Standard Note: “Keeping Lalande Station” will stay online until next Wednesday, February 28th, when it will be replaced by…something.


I’m a little tardy with this today, but at least I have a good excuse—I was working through the editor’s notes on “An Account of the Madness of the Magistrate, Chengdhu Village.” Did anyone out there think the job was done once the story was written? Heh. Quite often, that’s the easy part. Then there’s marketing, deciding where you’d like a story to be published—and no, the answer is NOT “anywhere that will take it.” You have to be picky about those things, even from the beginning. If your first venue turns you down, then you consider where next, but only then. If you believe in your work, you want a showcase, not just a venue.

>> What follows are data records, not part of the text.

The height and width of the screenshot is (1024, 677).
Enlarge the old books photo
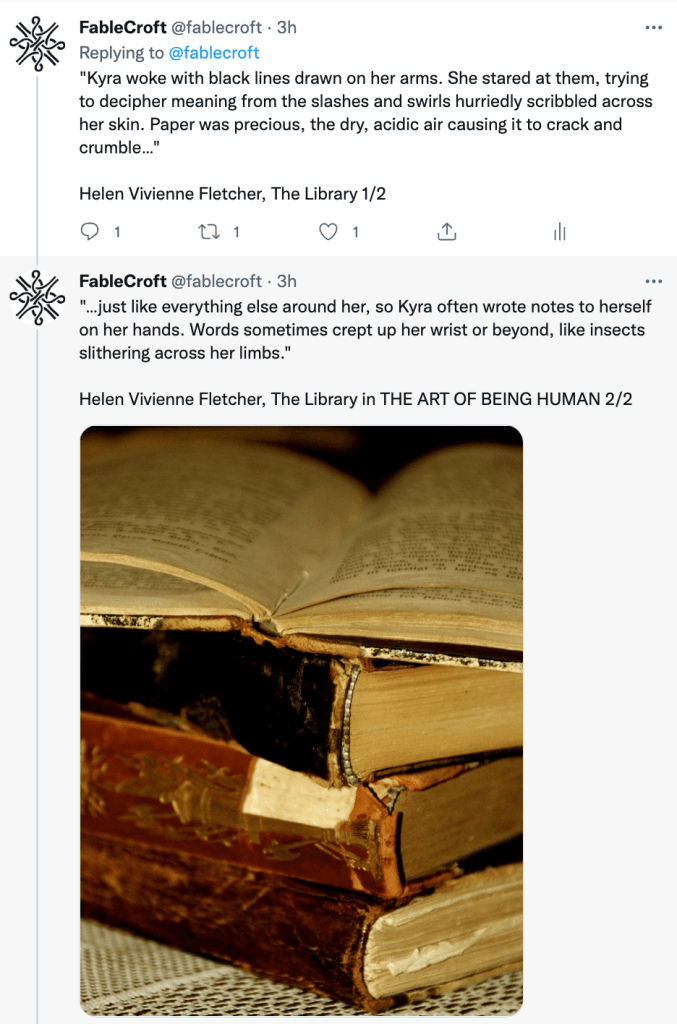[x=301, y=720]
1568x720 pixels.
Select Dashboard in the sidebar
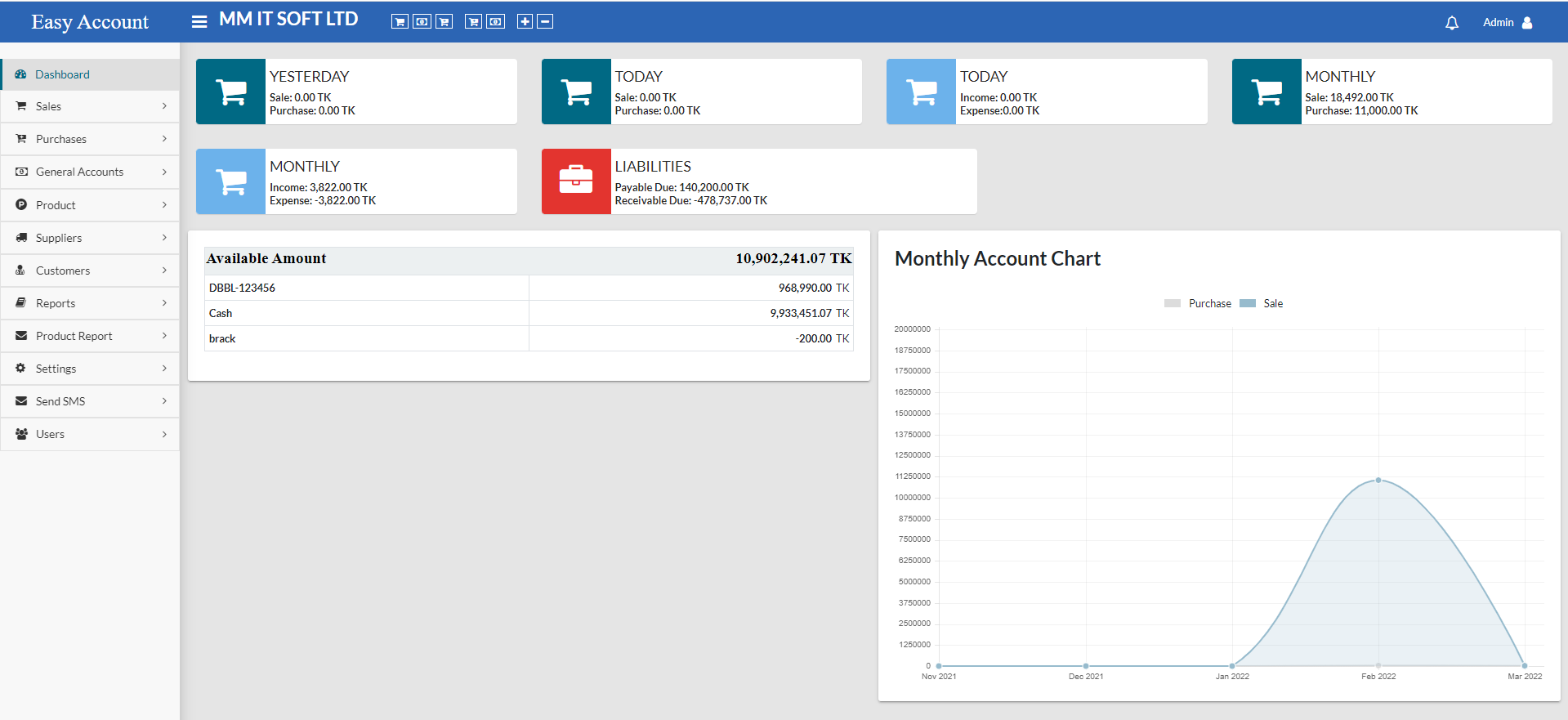click(x=62, y=74)
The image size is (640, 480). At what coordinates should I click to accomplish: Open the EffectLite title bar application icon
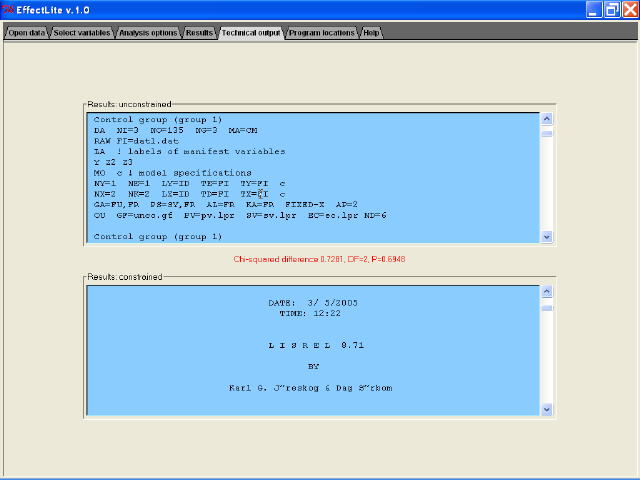tap(8, 9)
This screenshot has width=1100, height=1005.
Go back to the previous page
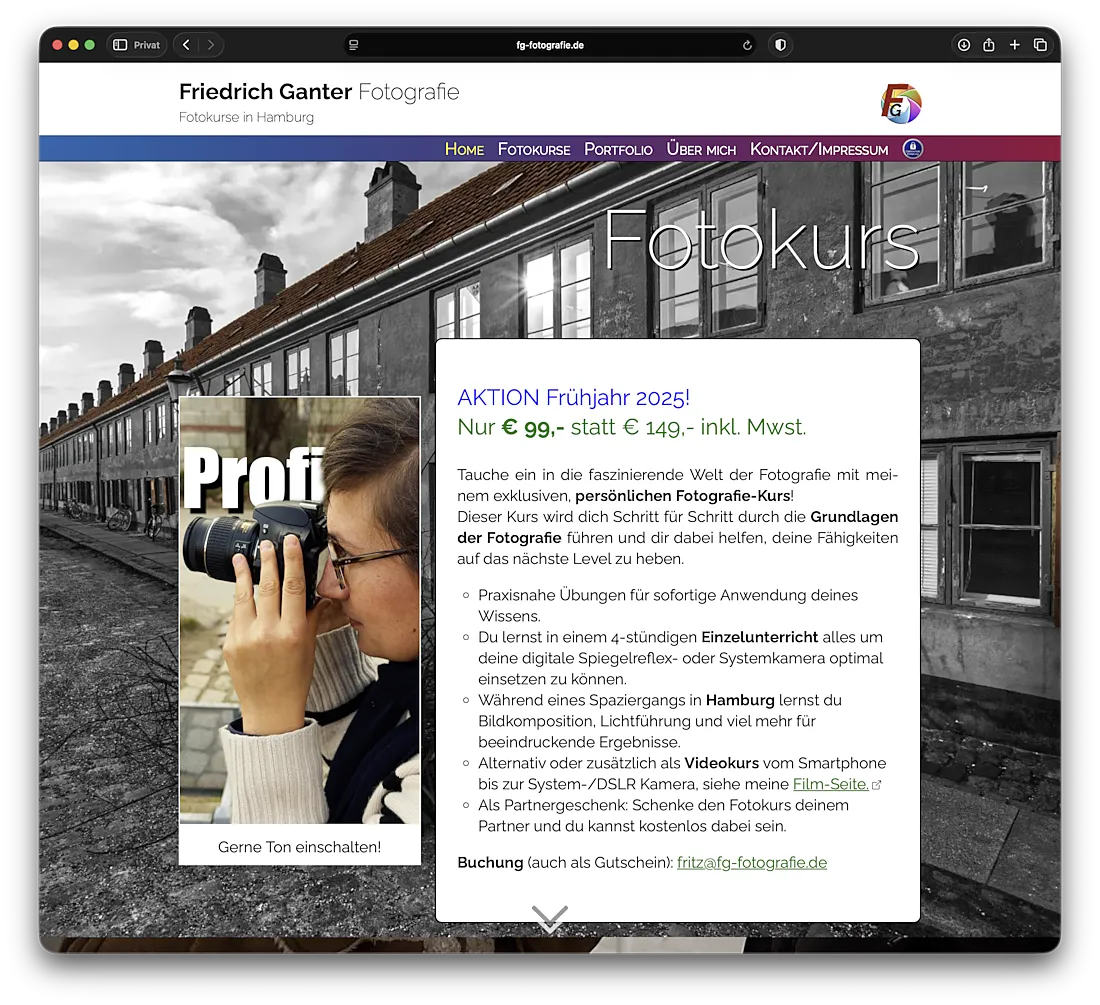pyautogui.click(x=186, y=45)
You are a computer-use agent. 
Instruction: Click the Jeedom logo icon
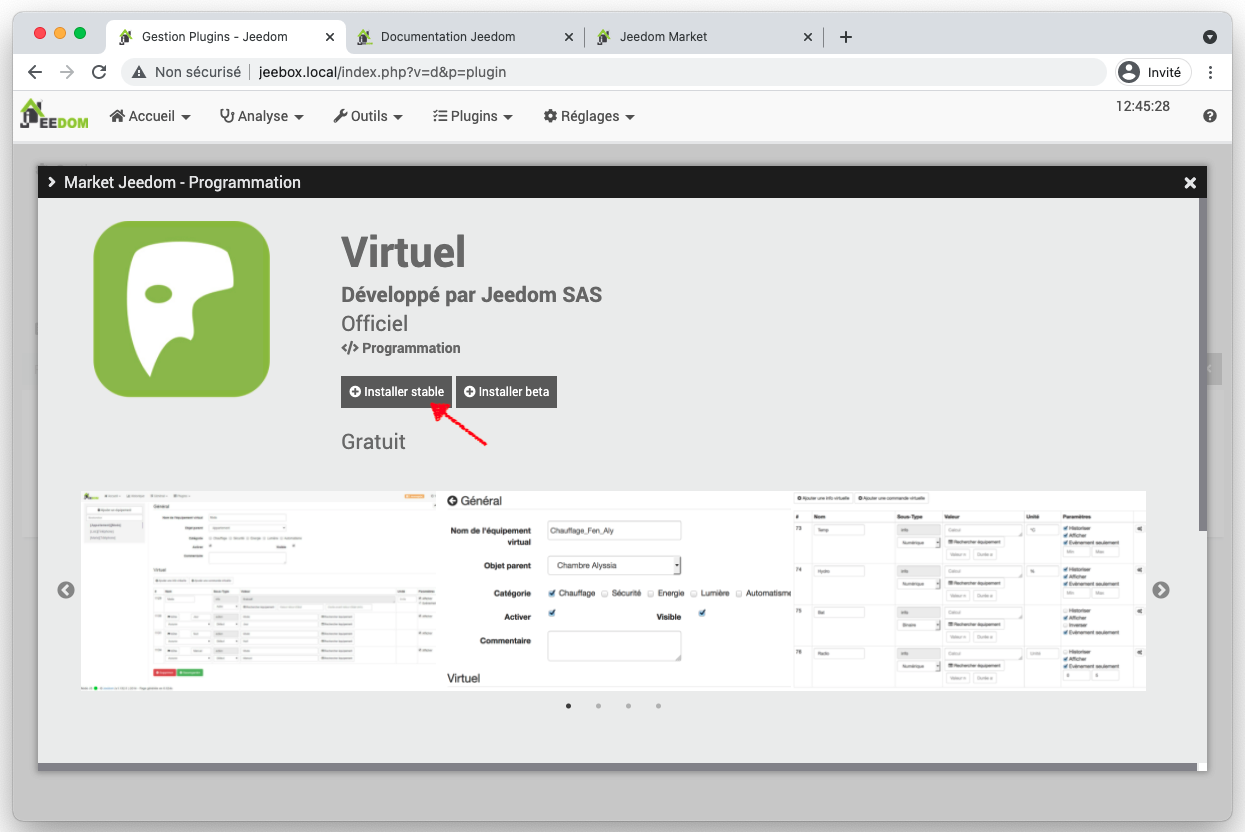point(54,115)
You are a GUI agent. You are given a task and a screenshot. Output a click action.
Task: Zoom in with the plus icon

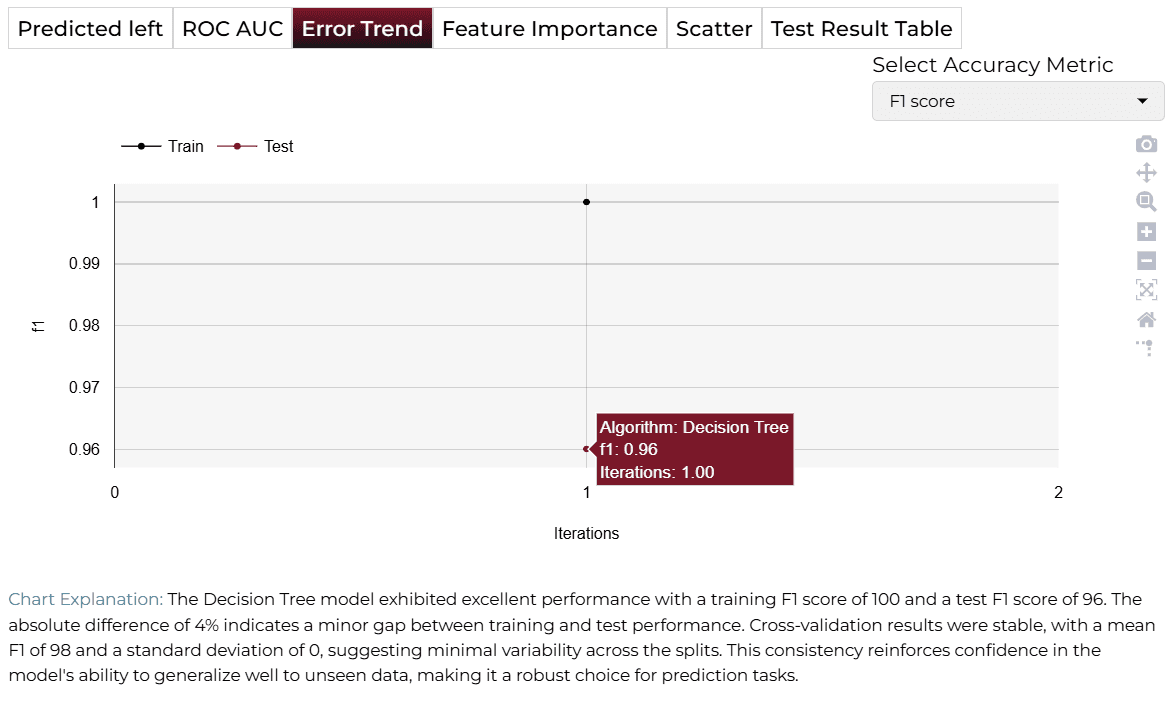tap(1146, 231)
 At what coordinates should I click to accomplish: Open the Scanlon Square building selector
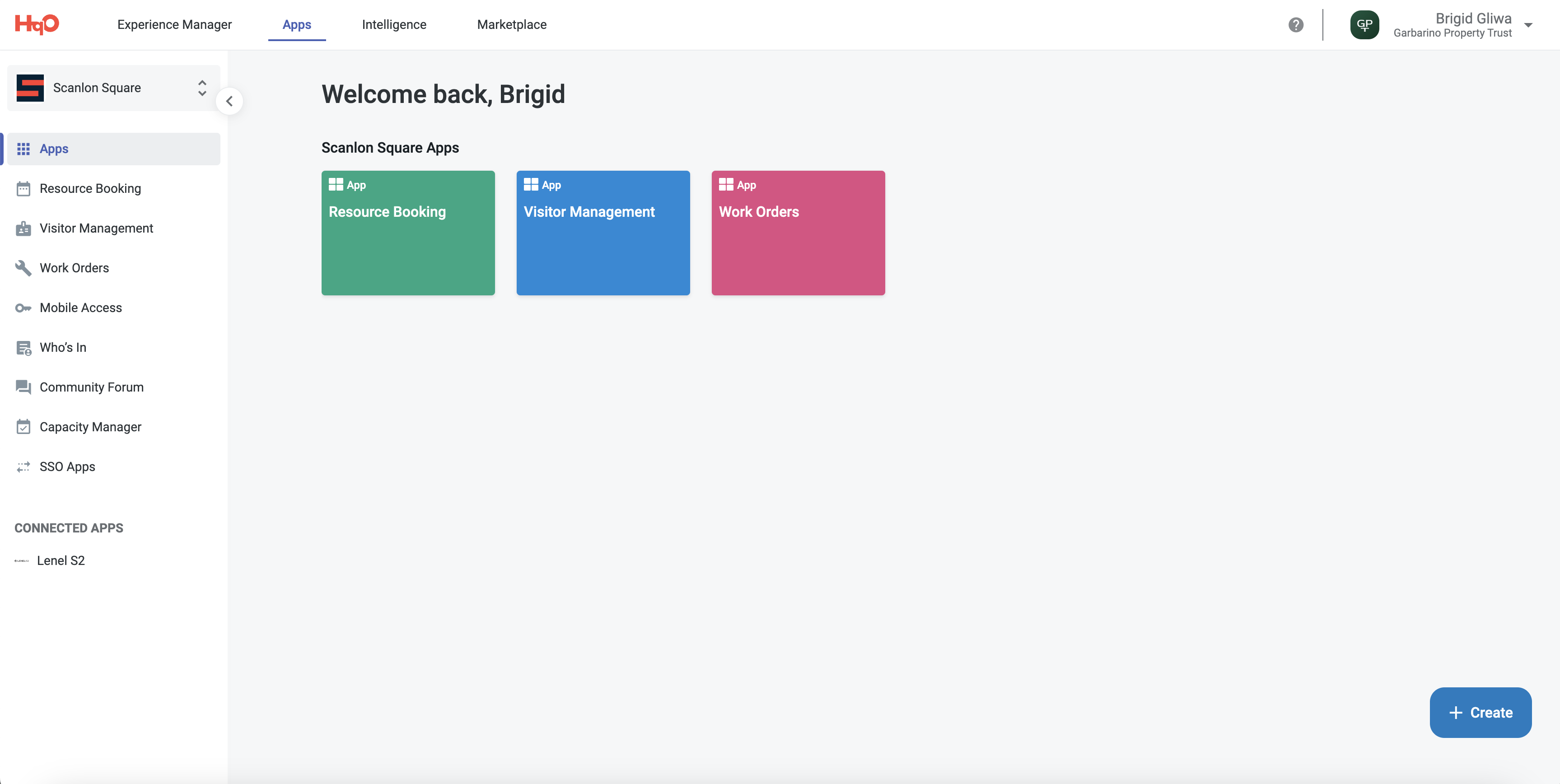click(x=113, y=88)
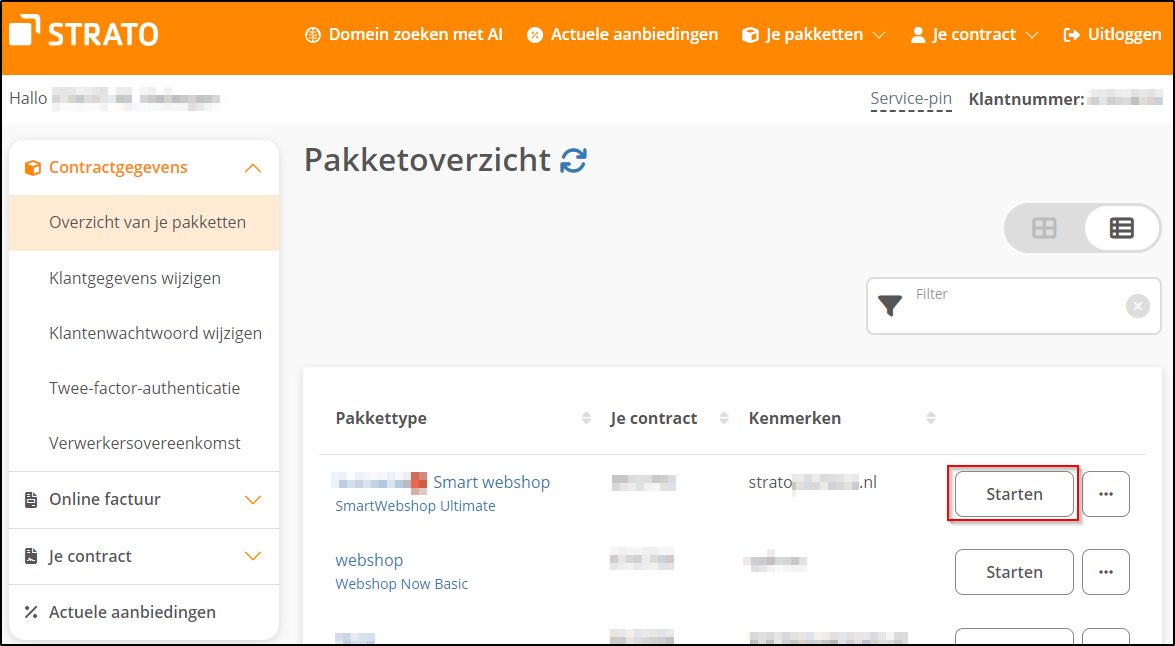Clear the filter with the x icon

pos(1138,306)
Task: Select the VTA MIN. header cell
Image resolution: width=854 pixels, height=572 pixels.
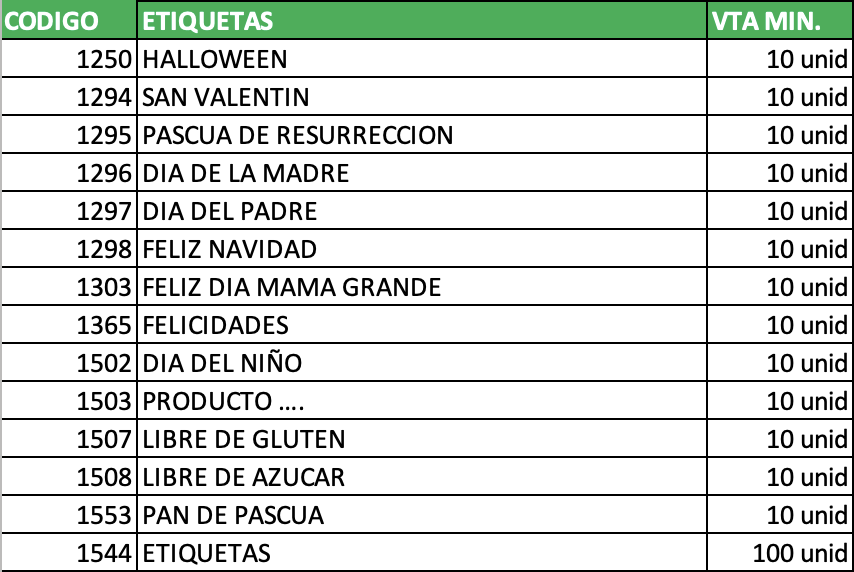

Then, if you’re lucky enough to get the story placed where you want it, odds are more than likely there will be galleys, probably electronic these days, and it’s time to revise the story again, this time taking into account where an editor thinks it can be improved. You can agree or not—it’s your story—but be very clear on what you’ll accept and what you won’t, and keep your ego out of it. The goal on both sides is to make the story the best it can possibly be, and there WILL be things you missed, points in the story where you didn’t consider all the implications of your text. Keep an open mind, but fight—politely—for your vision. A good editor will not try to turn the story into something you didn’t intend. She is your ally, not the enemy.

And, when all that is done and out of the way, comes the waiting. Again, though this time it’s for the story to be published. As with submissions, the time passes easier when you don’t have your eggs in that one basket. Write the next one.

Time to take my own advice.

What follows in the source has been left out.